Ich gestehe
Taxe! Da hat sich was in dieser Nacht summiert, Gisèle. Und wir stehen da mit leeren Taschen und Beuteln. Kennst du Madame Blichet? Gott sei Dank nicht. Sie wollte die Polizei rufen. Sie brüllte wie ein gestochenes Walroß. Bis sie erfuhr, daß wir alle junge Ärzte sind und unser Diplom feierten. Ausgerechnet bei ihr! Da wurde sie milder und stimmte einem Kompromiß zu: Laroche mußte wieder auf die Zimmer und als Gynäkologe ins Dritte Auge blicken. Bei allen!«
»Es war fürchterlich!« sagte Pierre Laroche müde. »Nach einer solchen Nacht! Man konnte zum Vaginahasser werden!«
»Dann kam ich dran!« Fioret räusperte sich. »Hals-Nasen-Ohren. Der Fünf-Löcher-Doktor. Als nächster Vince, der Internist. Dann Aldai als Lungenfachmann. Am besten hatte es Jean, denn er ist ja Neurologe. Er ließ sich Kreide geben, zog quer durch das Wartezimmer von Madame Blichet einen Strich und befahl allen Mädchen, mit geschlossenen Augen darüber zu gehen. Sie schafften es alle. ›Sie haben die besten Strichmädchen von Paris, Madame!‹ sagte er dann auch noch. Ich denke, jetzt zerreißt uns Madame. Aber sie lachte schallend und warf uns dann aus dem Haus.«
Fioret griff Lisette, die gerade an unserem Tisch vorbeihuschte, unter den Rock. Prompt quietschte sie: »Mon Dieu!«
»Für alle noch einen Pastis!« schrie Fioret. »Meine Lieben! Das muß gefeiert werden! Unser erstes Honorar als Arzt bei Madame Blichet. Wenn das kein guter Anfang für eine Weltkarriere ist …«
Es wurde ein fröhlicher, lauter, am Ende sehr schweinischer Nachmittag, wie immer bei Fioret und Genossen. Ich machte mit, ich war ja in ihrer Clique. Für sie war ich quasi geschlechtslos, ein Kumpel wie sie. Aber ich muß an diesem Nachmittag ein schlechter Genosse gewesen sein. Ich dachte immer an Gaston Ralbais. Ich versuchte mir seine Augen vorzustellen. Wie sie sich verändern könnten in der Ekstase der Umarmung.
Ich habe es jedesmal erlebt, daß sich die Augen eines Mannes in diesen Sekunden verändern. Die Farbe der Regenbogenhaut verändert sich. Hellblaue Augen werden tiefdunkelblau, braune fast schwarz, grau-grüne beginnen zu phosphoreszieren. Es ist faszinierend, in diesen Sekunden in die Augen eines Mannes zu blicken. Aber welche Frau kann das dann noch?
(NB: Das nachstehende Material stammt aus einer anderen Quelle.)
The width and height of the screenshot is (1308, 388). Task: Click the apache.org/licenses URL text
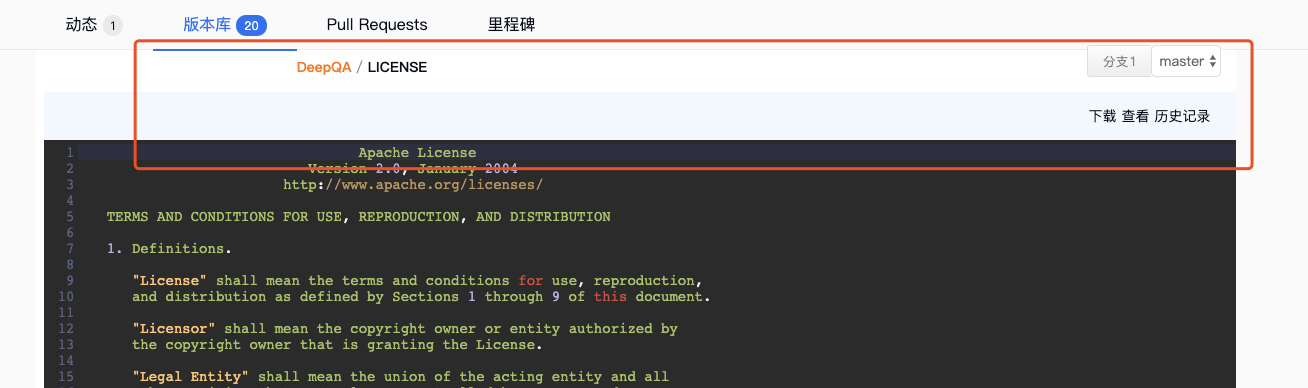coord(413,185)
Gaston Ralbais. Ich bin verrückt. Verzeihen Sie mir. Sie waren gestern ein vollendeter Kavalier mit kleinen Mogeleien. Ein charmanter Nachtbegleiter.
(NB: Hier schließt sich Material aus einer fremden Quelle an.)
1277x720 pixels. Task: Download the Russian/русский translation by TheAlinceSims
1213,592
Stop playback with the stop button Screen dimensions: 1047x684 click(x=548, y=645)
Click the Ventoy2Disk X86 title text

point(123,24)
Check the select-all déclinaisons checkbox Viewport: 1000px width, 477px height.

Daß Sie die Stunde im Jardin du Luxembourg nicht ausnutzten, war verdammt anständig von Ihnen.
Aber dumm!
Zwei Tage später sah ich Gaston wieder. Nicht, weil wir uns verabredet hatten, denn wir hatten beim Abschied an jenem Morgen ausgemacht, uns erst am kommenden Sonntag wieder zu treffen, sondern durch einen dummen Zufall, dessen sich das Schicksal so oft bedient, um Menschen zueinander, aber auch auseinander zu bringen.
Ich hatte mich bei Prof. Dr. Bocchanini melden lassen, um an der Klinik meine Kenntnisse in der Anästhesie zu vervollständigen. Bocchanini war ein bekannter Chirurg, und bei ihm und seinen großen Operationen konnte ein junger Arzt am besten lernen, was es heißt, die richtige Narkose zu geben und das Befinden der Frischoperierten zu überwachen.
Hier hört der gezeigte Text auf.